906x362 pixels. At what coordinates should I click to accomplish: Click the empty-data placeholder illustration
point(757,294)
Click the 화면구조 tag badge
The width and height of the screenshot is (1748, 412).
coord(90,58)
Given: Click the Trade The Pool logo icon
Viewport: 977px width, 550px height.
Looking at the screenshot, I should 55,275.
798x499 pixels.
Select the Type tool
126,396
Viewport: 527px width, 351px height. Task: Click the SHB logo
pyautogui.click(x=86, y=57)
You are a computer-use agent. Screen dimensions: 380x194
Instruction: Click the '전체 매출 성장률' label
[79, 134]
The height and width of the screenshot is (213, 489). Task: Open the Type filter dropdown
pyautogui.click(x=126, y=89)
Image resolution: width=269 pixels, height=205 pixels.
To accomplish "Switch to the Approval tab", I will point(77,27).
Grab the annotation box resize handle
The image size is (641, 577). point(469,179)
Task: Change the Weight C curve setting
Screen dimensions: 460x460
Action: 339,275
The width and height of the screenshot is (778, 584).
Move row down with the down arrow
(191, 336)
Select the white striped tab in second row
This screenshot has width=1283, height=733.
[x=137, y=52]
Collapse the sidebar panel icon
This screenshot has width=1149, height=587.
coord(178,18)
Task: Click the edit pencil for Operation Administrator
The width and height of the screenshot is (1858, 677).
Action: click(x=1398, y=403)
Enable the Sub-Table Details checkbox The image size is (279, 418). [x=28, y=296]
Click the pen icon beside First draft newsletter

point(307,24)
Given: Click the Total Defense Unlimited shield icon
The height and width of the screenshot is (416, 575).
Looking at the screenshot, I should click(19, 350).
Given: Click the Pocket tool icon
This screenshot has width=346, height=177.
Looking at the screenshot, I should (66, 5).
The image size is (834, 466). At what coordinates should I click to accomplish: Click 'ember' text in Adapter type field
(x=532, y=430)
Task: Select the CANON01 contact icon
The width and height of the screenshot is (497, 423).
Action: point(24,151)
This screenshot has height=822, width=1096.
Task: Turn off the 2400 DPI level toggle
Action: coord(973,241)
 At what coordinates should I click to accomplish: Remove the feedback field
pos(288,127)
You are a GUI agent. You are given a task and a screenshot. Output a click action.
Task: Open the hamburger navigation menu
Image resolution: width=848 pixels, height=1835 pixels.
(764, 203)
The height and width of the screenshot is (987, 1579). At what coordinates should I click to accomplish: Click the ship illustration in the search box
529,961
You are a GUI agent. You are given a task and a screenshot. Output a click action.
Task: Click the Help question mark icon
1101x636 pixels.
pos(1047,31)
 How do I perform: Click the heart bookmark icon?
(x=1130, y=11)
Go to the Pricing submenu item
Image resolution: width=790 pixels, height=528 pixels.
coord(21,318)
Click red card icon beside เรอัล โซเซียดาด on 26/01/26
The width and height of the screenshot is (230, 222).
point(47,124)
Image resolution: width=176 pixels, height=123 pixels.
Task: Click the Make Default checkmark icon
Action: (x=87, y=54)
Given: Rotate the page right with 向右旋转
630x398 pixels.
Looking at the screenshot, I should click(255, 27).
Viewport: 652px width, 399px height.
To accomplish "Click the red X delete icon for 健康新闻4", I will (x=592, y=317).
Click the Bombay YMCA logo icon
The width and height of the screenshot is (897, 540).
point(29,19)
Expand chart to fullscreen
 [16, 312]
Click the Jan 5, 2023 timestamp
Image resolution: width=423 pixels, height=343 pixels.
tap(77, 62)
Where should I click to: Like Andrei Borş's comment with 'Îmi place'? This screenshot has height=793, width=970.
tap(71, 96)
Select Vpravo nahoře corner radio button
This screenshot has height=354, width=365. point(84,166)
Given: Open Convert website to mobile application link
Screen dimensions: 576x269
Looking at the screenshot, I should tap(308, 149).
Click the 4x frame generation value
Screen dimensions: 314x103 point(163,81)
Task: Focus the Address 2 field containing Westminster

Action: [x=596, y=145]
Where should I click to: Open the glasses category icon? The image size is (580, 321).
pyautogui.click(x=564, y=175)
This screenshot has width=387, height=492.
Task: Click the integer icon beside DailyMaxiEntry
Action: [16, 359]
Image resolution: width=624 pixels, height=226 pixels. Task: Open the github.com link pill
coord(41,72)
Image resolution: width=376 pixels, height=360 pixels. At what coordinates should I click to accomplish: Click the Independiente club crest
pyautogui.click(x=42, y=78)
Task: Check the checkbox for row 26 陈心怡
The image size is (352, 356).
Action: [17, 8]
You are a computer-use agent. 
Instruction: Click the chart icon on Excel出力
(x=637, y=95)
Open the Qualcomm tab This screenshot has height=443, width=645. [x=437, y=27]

= = = = = = =

TASK TO CARRY OUT: Look through the listing and extract every line with "computer" in it.

WRITTEN RESPONSE:
You are a computer-use agent. Screen dimensions: 380x194
You are a computer-use agent. 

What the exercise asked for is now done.